The filing also itemises insider transactions executed during the prior three-month look-back period required by Rule 144. Between 10 April 2025 and 2 July 2025, Niraj S. Shah and the Shah Charitable Foundation collectively sold approximately 342,000 Class A shares in eleven separate trades, realising aggregate gross proceeds of more than $16.0 million (individual proceeds are listed, total not explicitly provided in the document). The largest single transaction was a 179,707-share sale on 1 July 2025 for $9.45 million.
Rule 144 filings signal potential insider activity but do not guarantee that the planned sale will occur. Nonetheless, the consistent pattern of sizeable disposals by the same affiliated parties—coupled with this new 4,000-share notice—may be interpreted by investors as a continuation of insider selling pressure on Wayfair’s float.
Wayfair Inc. (symbol W) Co-Founder and 10% owner Steven Conine reported selling an aggregate 7,094 Class A shares on 2 July 2025 under a pre-established Rule 10b5-1 trading plan adopted 15 Aug 2024. The weighted-average sale prices ranged from $53.22 to $56.41, with specific tranches executed at $53.49, $54.65, $56.00 and $56.40. Following the transactions Conine directly owns 229,073 shares and indirectly holds 22,857 shares through SK Ventures LLC. No derivative transactions were reported.
Wayfair Inc. (NYSE: W) Form 4 filing – July 2, 2025
Chief Technology Officer Fiona Tan reported the vesting and settlement of two restricted-stock-unit (RSU) grants on July 1, 2025:
- 62,625 Class A shares were issued at a $0 exercise price (transactions code “M”).
- To satisfy tax-withholding obligations, 32,428 shares were automatically sold to the issuer at $51.99 (code “F”), a cash value of roughly $1.68 million.
After the transactions Ms. Tan owns 141,325 shares directly and 70,891 shares indirectly through a revocable trust, indicating a net increase of about 30 k shares in direct holdings. Remaining unvested RSUs from the April 18 2022 grant will vest quarterly through April 1 2026, while the June 19 2025 grant is now fully vested.
The filing reflects routine equity compensation settlement rather than an open-market disposition; no cash purchases or discretionary sales were reported.
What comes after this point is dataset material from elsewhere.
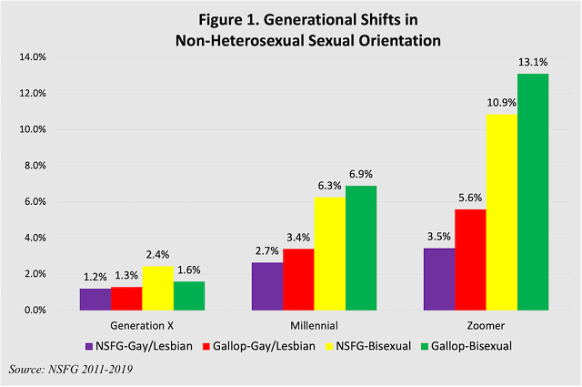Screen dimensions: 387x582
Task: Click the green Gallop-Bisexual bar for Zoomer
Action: [533, 192]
Wayfair Inc. (ticker: W) – Form 4 filing dated 07/02/2025
CFO & Chief Administrative Officer Kate Gulliver reported a series of restricted-stock unit (RSU) vestings and the associated share movements on 07/01/2025. Five previously granted RSU tranches converted into a total of 51,921 Class A shares (50,604 + 1,317 incremental units) at a nil exercise price (Code “M”). To cover statutory tax withholding, the issuer retained 25,106 shares at $51.99 each (Code “F”), equating to roughly $1.3 million in value. After all transactions, Gulliver’s direct beneficial ownership rose from approximately 145 k shares to 171,289 shares, a net increase of about 25,498 shares (+17.5%). No open-market purchases or sales occurred; all activity stemmed from equity compensation.
The filing signals continued equity exposure by a key executive, but because the acquisitions are compensation-related and partially offset by tax withholding, the capital-market impact is typically modest.